Oriana avait ainsi perdu de nombreux patients. Elle en avait également sauvé, trop pour compter. Aujourd’hui, il était hors de question d’échouer. C’était sa nièce dont il était question !

Enfin, Oriana trouva l’appendice. Avec un geste précis, elle trancha et retira l’organe, gorgé de pus. On était passé à un cheveu de la péritonite. Elle maintint la blessure entre ses doigts, n’ayant rien sous la main pour recoudre. Plusieurs minutes passèrent et enfin, les hurlements de l’ambulance se firent entendre.

Dès que les ambulanciers entrèrent, Oriana lança :

- J’ai besoin d’un kit de suture.

Les trois hommes évaluèrent rapidement la situation et en un instant, Oriana avait ce qu’elle avait demandé. Sous le regard incrédule de toutes les personnes présentes, elle recousit la plaie. Elle demanda ensuite un antalgique, décida elle-même de la dose, piqua sa nièce puis la fit sortir de son rêve. Elle gémit puis dit :

- J’ai beaucoup moins mal. Que s’est-il passé ?
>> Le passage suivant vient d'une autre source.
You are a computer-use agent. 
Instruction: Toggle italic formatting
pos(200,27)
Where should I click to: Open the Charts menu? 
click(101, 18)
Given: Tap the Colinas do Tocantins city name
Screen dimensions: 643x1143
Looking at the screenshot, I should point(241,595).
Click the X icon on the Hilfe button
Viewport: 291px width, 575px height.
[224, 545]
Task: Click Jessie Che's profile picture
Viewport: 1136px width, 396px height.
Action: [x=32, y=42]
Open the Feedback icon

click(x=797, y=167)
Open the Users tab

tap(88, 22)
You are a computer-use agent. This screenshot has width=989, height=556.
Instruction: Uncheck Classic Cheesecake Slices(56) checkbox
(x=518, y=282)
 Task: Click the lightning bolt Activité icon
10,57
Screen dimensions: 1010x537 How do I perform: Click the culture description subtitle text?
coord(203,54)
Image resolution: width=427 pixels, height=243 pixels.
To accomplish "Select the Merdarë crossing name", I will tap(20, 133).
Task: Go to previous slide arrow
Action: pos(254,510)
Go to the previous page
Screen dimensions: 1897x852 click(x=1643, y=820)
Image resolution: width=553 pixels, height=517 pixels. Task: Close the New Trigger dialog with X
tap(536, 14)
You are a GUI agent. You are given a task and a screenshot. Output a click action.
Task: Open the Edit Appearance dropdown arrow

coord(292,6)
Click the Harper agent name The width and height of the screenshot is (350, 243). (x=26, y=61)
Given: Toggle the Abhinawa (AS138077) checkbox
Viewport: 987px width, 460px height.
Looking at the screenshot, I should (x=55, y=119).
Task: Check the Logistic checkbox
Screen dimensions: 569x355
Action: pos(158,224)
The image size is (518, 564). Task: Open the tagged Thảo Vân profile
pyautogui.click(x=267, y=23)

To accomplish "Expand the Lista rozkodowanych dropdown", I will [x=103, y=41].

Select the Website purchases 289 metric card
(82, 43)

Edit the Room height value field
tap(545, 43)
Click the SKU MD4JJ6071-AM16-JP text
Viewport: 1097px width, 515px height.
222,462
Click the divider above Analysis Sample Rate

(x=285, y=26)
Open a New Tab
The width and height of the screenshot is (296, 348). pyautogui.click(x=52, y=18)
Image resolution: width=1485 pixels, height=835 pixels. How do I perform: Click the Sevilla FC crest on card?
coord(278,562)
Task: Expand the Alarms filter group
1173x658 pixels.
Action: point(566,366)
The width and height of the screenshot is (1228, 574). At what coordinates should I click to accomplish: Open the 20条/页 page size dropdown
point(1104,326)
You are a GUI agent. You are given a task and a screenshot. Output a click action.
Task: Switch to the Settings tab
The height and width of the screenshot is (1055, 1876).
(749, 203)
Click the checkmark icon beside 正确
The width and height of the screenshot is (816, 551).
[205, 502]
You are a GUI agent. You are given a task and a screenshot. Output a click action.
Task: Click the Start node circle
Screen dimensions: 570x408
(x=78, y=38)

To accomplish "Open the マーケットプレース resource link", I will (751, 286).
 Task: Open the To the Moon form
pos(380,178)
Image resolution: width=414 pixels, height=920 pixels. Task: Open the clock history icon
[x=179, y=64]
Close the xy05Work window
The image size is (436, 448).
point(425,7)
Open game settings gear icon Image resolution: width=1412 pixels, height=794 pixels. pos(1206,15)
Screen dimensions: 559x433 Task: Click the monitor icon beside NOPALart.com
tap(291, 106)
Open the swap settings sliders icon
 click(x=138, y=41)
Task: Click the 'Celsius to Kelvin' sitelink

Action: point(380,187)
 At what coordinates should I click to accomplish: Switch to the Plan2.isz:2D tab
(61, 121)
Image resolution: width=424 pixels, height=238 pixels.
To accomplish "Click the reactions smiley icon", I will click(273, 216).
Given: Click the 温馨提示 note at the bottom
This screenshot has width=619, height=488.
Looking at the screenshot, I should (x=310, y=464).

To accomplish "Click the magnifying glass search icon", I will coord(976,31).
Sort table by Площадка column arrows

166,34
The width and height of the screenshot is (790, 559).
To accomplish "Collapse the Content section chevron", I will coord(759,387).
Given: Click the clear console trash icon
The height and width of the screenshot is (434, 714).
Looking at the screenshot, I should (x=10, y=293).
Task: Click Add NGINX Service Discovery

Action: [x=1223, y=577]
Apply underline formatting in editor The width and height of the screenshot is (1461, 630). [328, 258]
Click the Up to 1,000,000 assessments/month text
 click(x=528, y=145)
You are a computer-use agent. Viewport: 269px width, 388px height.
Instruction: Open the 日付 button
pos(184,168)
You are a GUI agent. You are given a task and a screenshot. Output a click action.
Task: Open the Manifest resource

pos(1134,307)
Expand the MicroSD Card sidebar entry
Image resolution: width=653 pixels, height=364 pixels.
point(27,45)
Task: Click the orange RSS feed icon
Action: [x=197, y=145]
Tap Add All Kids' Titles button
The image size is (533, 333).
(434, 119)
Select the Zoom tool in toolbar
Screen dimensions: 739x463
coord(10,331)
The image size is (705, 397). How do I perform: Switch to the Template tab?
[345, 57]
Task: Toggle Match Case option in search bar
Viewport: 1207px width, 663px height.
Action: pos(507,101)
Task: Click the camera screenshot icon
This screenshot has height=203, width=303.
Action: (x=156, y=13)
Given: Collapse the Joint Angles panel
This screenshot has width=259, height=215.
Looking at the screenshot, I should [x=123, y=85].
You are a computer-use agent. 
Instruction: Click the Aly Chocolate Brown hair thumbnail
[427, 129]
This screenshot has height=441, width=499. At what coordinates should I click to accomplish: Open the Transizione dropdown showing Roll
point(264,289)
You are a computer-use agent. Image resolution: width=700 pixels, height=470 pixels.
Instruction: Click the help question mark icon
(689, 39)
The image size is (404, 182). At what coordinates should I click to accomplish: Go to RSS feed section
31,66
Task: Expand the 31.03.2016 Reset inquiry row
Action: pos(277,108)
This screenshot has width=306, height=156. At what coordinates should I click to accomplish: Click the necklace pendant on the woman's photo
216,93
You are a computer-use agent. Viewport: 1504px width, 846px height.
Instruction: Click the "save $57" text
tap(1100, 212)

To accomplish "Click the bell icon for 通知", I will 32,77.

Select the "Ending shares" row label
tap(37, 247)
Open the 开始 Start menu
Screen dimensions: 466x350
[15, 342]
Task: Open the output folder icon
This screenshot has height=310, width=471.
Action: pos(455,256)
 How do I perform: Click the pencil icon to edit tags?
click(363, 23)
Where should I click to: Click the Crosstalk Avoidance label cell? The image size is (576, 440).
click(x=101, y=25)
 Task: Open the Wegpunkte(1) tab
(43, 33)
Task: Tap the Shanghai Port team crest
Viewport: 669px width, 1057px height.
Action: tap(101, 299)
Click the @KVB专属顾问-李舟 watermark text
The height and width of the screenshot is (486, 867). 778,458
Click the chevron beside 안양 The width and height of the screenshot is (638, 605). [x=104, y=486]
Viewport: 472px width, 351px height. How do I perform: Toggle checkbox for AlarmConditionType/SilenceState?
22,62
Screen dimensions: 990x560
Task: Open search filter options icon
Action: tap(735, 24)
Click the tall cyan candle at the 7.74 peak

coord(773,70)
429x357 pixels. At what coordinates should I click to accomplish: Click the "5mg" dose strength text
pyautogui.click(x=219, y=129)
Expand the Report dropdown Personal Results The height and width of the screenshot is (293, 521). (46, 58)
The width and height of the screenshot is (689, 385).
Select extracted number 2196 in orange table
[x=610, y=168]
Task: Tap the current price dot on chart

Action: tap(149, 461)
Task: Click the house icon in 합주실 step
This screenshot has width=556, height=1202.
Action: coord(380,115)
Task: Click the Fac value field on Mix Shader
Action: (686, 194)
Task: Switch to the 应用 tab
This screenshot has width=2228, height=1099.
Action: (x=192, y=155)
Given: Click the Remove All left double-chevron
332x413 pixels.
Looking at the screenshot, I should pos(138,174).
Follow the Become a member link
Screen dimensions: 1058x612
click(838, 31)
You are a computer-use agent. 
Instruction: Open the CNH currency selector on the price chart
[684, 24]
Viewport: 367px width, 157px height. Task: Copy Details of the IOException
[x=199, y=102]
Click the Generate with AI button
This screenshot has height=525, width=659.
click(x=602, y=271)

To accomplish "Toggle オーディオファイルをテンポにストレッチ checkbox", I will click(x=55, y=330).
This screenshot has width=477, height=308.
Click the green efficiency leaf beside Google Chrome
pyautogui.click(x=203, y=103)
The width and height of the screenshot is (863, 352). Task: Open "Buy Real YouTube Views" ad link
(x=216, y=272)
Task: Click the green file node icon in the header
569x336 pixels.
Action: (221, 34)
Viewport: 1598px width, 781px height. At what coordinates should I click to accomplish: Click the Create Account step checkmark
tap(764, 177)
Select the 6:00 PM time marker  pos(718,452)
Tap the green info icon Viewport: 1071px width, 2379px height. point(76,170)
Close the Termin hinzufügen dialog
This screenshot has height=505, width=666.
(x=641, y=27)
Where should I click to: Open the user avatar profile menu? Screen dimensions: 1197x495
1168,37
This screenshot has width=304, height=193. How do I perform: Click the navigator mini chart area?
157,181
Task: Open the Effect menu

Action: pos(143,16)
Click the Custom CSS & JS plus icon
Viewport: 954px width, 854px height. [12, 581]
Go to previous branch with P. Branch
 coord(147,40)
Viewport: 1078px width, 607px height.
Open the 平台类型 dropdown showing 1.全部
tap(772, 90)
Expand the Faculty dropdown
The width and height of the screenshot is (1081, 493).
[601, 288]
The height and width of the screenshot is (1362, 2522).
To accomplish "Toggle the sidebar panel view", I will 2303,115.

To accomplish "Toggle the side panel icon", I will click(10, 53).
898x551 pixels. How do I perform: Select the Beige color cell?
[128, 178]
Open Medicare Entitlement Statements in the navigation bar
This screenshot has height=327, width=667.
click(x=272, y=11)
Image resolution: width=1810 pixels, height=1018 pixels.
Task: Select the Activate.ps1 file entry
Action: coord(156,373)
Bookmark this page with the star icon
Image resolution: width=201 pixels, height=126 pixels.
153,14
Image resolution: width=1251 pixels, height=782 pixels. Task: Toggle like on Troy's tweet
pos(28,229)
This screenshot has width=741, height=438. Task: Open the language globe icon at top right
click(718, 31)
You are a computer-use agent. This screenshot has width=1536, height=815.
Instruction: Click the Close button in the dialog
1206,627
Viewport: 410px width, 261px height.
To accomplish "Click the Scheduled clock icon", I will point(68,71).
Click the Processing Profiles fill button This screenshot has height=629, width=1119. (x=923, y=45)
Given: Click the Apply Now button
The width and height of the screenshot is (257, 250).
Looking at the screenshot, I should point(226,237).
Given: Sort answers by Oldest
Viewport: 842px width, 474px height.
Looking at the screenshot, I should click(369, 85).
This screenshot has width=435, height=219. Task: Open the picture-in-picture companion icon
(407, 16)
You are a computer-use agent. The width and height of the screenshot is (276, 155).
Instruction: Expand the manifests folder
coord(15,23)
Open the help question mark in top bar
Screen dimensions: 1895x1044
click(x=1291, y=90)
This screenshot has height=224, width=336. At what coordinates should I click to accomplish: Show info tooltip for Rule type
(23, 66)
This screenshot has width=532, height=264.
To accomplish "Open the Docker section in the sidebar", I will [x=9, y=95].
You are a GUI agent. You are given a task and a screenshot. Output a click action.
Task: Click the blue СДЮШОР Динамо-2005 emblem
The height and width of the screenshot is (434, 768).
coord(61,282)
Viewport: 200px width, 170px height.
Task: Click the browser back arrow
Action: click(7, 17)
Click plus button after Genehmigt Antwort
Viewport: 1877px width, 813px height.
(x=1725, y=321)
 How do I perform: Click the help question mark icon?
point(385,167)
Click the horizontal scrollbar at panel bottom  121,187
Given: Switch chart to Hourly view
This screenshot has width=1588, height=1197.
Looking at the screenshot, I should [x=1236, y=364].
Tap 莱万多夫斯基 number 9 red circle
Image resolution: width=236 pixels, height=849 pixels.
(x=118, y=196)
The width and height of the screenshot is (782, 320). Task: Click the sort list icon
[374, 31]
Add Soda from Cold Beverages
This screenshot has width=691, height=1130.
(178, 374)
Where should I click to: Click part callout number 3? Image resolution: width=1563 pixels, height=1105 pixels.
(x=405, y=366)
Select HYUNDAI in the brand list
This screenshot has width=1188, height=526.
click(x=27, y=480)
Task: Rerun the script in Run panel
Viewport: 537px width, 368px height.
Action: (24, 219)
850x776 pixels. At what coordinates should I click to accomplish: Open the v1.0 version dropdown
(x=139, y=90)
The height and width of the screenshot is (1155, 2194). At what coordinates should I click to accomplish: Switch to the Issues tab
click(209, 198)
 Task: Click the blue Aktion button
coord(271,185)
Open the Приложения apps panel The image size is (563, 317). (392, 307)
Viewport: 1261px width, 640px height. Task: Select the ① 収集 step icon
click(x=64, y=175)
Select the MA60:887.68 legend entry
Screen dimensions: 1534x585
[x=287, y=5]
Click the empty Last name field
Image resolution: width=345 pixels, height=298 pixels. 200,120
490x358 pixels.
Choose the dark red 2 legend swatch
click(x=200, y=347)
- Elle est transportable. Thibault, va avec elle dans l’ambulance. N’oubliez pas de lui donner des antibiotiques, rappela Oriana aux ambulanciers.

- Vous êtes médecin, madame ? supposa l’infirmier.

- Chirurgien, indiqua Oriana avant de sortir sa carte.

- Jolie intervention, dit-il en souriant.

Les hommes partirent.

- Chirurgien ? lança la mère d’Oriana. Depuis quand ?

- Trois ans, répondit Oriana.

- Tu ne nous en as rien dit !

Oriana grimaça. Cinq ans de pratique auprès de son tuteur avaient été nécessaires pour obtenir le précieux sésame. Depuis trois ans, elle exerçait dans une clinique de haut vol, spécialisée dans les opérations compliquées. Oriana était rapidement devenue incontournable. Son salaire démentiel lui permettait toutes les excentricités.

Elle en profitait pour vivre, s’amuser, sortir, draguer, baiser, pour toujours repartir seule chez elle. Elle ne voulait pas d’une vie de famille. Sa vie lui convenait ainsi, au grand dam de sa mère dont l’insistance l’énervait prodigieusement.